Repeat all the records, precisely as given.

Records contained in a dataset

========

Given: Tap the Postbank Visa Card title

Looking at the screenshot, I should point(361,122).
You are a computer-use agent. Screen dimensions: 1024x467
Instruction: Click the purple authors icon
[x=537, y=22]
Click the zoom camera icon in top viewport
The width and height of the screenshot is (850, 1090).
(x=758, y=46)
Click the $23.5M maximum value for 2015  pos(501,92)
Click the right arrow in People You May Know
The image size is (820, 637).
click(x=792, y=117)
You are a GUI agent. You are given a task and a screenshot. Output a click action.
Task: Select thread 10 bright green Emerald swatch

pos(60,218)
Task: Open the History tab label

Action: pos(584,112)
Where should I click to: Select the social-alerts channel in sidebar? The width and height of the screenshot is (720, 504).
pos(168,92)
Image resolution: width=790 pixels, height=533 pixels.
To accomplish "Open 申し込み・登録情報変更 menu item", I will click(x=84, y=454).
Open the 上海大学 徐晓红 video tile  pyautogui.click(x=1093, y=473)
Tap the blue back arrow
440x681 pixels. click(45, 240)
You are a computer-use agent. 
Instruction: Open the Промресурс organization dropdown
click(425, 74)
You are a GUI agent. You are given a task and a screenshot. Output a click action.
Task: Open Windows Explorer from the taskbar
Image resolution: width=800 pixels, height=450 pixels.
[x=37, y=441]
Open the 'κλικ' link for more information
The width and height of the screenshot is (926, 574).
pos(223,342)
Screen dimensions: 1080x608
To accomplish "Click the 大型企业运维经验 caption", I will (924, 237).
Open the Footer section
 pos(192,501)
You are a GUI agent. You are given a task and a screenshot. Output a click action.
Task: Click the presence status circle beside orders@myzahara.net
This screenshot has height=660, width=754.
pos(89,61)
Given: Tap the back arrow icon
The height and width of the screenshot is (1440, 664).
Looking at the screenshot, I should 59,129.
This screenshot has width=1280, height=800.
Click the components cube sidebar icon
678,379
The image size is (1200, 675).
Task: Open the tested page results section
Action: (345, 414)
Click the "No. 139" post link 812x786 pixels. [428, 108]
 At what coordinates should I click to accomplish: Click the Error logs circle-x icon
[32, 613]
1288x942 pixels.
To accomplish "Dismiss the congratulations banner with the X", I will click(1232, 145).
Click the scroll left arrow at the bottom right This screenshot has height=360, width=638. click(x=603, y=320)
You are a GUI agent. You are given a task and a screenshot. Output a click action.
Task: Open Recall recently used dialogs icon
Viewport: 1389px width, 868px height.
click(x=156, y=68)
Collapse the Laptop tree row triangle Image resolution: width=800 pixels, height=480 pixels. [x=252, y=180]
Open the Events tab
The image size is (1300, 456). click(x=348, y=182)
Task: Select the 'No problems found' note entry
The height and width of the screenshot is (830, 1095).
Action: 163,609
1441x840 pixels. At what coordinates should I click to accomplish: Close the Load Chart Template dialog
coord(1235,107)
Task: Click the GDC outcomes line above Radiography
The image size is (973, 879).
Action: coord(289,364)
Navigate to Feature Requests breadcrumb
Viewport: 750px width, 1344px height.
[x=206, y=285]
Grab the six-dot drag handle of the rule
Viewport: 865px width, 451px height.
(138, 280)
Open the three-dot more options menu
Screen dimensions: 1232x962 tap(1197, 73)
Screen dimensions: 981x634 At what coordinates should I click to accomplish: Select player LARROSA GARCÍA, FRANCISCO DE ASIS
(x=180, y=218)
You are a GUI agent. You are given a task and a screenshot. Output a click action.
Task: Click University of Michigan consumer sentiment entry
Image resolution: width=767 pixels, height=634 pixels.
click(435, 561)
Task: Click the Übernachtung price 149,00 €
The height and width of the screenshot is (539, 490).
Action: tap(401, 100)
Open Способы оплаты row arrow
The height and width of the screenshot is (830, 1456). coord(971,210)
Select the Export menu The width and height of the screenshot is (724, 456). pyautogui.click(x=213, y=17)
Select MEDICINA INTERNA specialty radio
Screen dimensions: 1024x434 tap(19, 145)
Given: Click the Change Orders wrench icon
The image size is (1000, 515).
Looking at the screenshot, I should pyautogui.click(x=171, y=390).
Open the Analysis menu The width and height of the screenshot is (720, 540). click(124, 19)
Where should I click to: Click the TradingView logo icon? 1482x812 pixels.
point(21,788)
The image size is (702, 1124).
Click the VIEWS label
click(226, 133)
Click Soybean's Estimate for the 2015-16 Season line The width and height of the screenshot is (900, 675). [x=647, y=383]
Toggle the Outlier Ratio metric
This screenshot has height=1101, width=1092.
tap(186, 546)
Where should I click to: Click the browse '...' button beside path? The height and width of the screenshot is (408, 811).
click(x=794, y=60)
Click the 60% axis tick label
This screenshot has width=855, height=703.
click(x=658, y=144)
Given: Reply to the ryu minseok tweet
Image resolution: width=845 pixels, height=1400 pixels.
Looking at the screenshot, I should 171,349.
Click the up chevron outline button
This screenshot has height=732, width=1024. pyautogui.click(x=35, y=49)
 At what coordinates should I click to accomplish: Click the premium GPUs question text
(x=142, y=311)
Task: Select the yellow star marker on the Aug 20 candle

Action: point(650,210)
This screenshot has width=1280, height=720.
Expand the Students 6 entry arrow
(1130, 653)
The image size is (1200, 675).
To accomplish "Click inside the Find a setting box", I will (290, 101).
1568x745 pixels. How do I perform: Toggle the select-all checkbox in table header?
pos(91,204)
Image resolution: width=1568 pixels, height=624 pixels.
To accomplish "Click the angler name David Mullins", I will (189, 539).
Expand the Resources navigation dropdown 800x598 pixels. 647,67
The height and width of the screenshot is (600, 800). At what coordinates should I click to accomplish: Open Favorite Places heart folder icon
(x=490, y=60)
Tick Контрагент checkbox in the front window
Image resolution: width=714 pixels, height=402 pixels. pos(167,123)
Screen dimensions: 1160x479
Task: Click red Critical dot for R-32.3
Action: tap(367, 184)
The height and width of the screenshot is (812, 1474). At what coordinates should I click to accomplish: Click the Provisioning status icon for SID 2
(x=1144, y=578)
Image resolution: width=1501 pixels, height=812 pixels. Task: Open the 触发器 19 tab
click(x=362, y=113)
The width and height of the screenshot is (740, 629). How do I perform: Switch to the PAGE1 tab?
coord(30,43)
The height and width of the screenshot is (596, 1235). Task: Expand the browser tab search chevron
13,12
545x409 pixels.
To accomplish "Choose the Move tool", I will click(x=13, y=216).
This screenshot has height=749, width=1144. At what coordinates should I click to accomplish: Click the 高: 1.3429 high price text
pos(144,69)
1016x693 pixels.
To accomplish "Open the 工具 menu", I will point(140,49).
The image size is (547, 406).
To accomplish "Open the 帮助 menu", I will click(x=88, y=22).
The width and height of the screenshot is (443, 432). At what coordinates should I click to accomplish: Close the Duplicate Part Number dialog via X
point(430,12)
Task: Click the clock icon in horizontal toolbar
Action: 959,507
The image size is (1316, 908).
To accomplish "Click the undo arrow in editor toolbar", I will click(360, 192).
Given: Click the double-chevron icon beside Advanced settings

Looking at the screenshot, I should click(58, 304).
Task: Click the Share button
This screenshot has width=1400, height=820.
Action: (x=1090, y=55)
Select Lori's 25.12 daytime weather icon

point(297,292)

========

**WRITTEN ANSWER:**
Given: Tap the Postbank Visa Card title

Looking at the screenshot, I should point(361,122).
You are a computer-use agent. Screen dimensions: 1024x467
Instruction: Click the purple authors icon
[x=537, y=22]
Click the zoom camera icon in top viewport
The width and height of the screenshot is (850, 1090).
(x=758, y=46)
Click the $23.5M maximum value for 2015  pos(501,92)
Click the right arrow in People You May Know
The image size is (820, 637).
click(x=792, y=117)
You are a GUI agent. You are given a task and a screenshot. Output a click action.
Task: Select thread 10 bright green Emerald swatch

pos(60,218)
Task: Open the History tab label

Action: pos(584,112)
Where should I click to: Select the social-alerts channel in sidebar? The width and height of the screenshot is (720, 504).
pos(168,92)
Image resolution: width=790 pixels, height=533 pixels.
To accomplish "Open 申し込み・登録情報変更 menu item", I will click(x=84, y=454).
Open the 上海大学 徐晓红 video tile  pyautogui.click(x=1093, y=473)
Tap the blue back arrow
440x681 pixels. click(45, 240)
You are a computer-use agent. 
Instruction: Open the Промресурс organization dropdown
click(425, 74)
You are a GUI agent. You are given a task and a screenshot. Output a click action.
Task: Open Windows Explorer from the taskbar
Image resolution: width=800 pixels, height=450 pixels.
[x=37, y=441]
Open the 'κλικ' link for more information
The width and height of the screenshot is (926, 574).
pos(223,342)
Screen dimensions: 1080x608
To accomplish "Click the 大型企业运维经验 caption", I will (924, 237).
Open the Footer section
 pos(192,501)
You are a GUI agent. You are given a task and a screenshot. Output a click action.
Task: Click the presence status circle beside orders@myzahara.net
This screenshot has height=660, width=754.
pos(89,61)
Given: Tap the back arrow icon
The height and width of the screenshot is (1440, 664).
Looking at the screenshot, I should 59,129.
This screenshot has width=1280, height=800.
Click the components cube sidebar icon
678,379
The image size is (1200, 675).
Task: Open the tested page results section
Action: (345, 414)
Click the "No. 139" post link 812x786 pixels. [428, 108]
 At what coordinates should I click to accomplish: Click the Error logs circle-x icon
[32, 613]
1288x942 pixels.
To accomplish "Dismiss the congratulations banner with the X", I will click(1232, 145).
Click the scroll left arrow at the bottom right This screenshot has height=360, width=638. click(x=603, y=320)
You are a GUI agent. You are given a task and a screenshot. Output a click action.
Task: Open Recall recently used dialogs icon
Viewport: 1389px width, 868px height.
click(x=156, y=68)
Collapse the Laptop tree row triangle Image resolution: width=800 pixels, height=480 pixels. [x=252, y=180]
Open the Events tab
The image size is (1300, 456). click(x=348, y=182)
Task: Select the 'No problems found' note entry
The height and width of the screenshot is (830, 1095).
Action: 163,609
1441x840 pixels. At what coordinates should I click to accomplish: Close the Load Chart Template dialog
coord(1235,107)
Task: Click the GDC outcomes line above Radiography
The image size is (973, 879).
Action: coord(289,364)
Navigate to Feature Requests breadcrumb
Viewport: 750px width, 1344px height.
[x=206, y=285]
Grab the six-dot drag handle of the rule
Viewport: 865px width, 451px height.
(138, 280)
Open the three-dot more options menu
Screen dimensions: 1232x962 tap(1197, 73)
Screen dimensions: 981x634 At what coordinates should I click to accomplish: Select player LARROSA GARCÍA, FRANCISCO DE ASIS
(x=180, y=218)
You are a GUI agent. You are given a task and a screenshot. Output a click action.
Task: Click University of Michigan consumer sentiment entry
Image resolution: width=767 pixels, height=634 pixels.
click(435, 561)
Task: Click the Übernachtung price 149,00 €
The height and width of the screenshot is (539, 490).
Action: tap(401, 100)
Open Способы оплаты row arrow
The height and width of the screenshot is (830, 1456). coord(971,210)
Select the Export menu The width and height of the screenshot is (724, 456). pyautogui.click(x=213, y=17)
Select MEDICINA INTERNA specialty radio
Screen dimensions: 1024x434 tap(19, 145)
Given: Click the Change Orders wrench icon
The image size is (1000, 515).
Looking at the screenshot, I should pyautogui.click(x=171, y=390).
Open the Analysis menu The width and height of the screenshot is (720, 540). click(124, 19)
Where should I click to: Click the TradingView logo icon? 1482x812 pixels.
point(21,788)
The image size is (702, 1124).
Click the VIEWS label
click(226, 133)
Click Soybean's Estimate for the 2015-16 Season line The width and height of the screenshot is (900, 675). [x=647, y=383]
Toggle the Outlier Ratio metric
This screenshot has height=1101, width=1092.
tap(186, 546)
Where should I click to: Click the browse '...' button beside path? The height and width of the screenshot is (408, 811).
click(x=794, y=60)
Click the 60% axis tick label
This screenshot has width=855, height=703.
click(x=658, y=144)
Given: Reply to the ryu minseok tweet
Image resolution: width=845 pixels, height=1400 pixels.
Looking at the screenshot, I should 171,349.
Click the up chevron outline button
This screenshot has height=732, width=1024. pyautogui.click(x=35, y=49)
 At what coordinates should I click to accomplish: Click the premium GPUs question text
(x=142, y=311)
Task: Select the yellow star marker on the Aug 20 candle

Action: point(650,210)
This screenshot has width=1280, height=720.
Expand the Students 6 entry arrow
(1130, 653)
The image size is (1200, 675).
To accomplish "Click inside the Find a setting box", I will (290, 101).
1568x745 pixels. How do I perform: Toggle the select-all checkbox in table header?
pos(91,204)
Image resolution: width=1568 pixels, height=624 pixels.
To accomplish "Click the angler name David Mullins", I will (189, 539).
Expand the Resources navigation dropdown 800x598 pixels. 647,67
The height and width of the screenshot is (600, 800). At what coordinates should I click to accomplish: Open Favorite Places heart folder icon
(x=490, y=60)
Tick Контрагент checkbox in the front window
Image resolution: width=714 pixels, height=402 pixels. pos(167,123)
Screen dimensions: 1160x479
Task: Click red Critical dot for R-32.3
Action: tap(367, 184)
The height and width of the screenshot is (812, 1474). At what coordinates should I click to accomplish: Click the Provisioning status icon for SID 2
(x=1144, y=578)
Image resolution: width=1501 pixels, height=812 pixels. Task: Open the 触发器 19 tab
click(x=362, y=113)
The width and height of the screenshot is (740, 629). How do I perform: Switch to the PAGE1 tab?
coord(30,43)
The height and width of the screenshot is (596, 1235). Task: Expand the browser tab search chevron
13,12
545x409 pixels.
To accomplish "Choose the Move tool", I will click(x=13, y=216).
This screenshot has height=749, width=1144. At what coordinates should I click to accomplish: Click the 高: 1.3429 high price text
pos(144,69)
1016x693 pixels.
To accomplish "Open the 工具 menu", I will point(140,49).
The image size is (547, 406).
To accomplish "Open the 帮助 menu", I will click(x=88, y=22).
The width and height of the screenshot is (443, 432). At what coordinates should I click to accomplish: Close the Duplicate Part Number dialog via X
point(430,12)
Task: Click the clock icon in horizontal toolbar
Action: 959,507
The image size is (1316, 908).
To accomplish "Click the undo arrow in editor toolbar", I will click(360, 192).
Given: Click the double-chevron icon beside Advanced settings

Looking at the screenshot, I should click(58, 304).
Task: Click the Share button
This screenshot has width=1400, height=820.
Action: (x=1090, y=55)
Select Lori's 25.12 daytime weather icon

point(297,292)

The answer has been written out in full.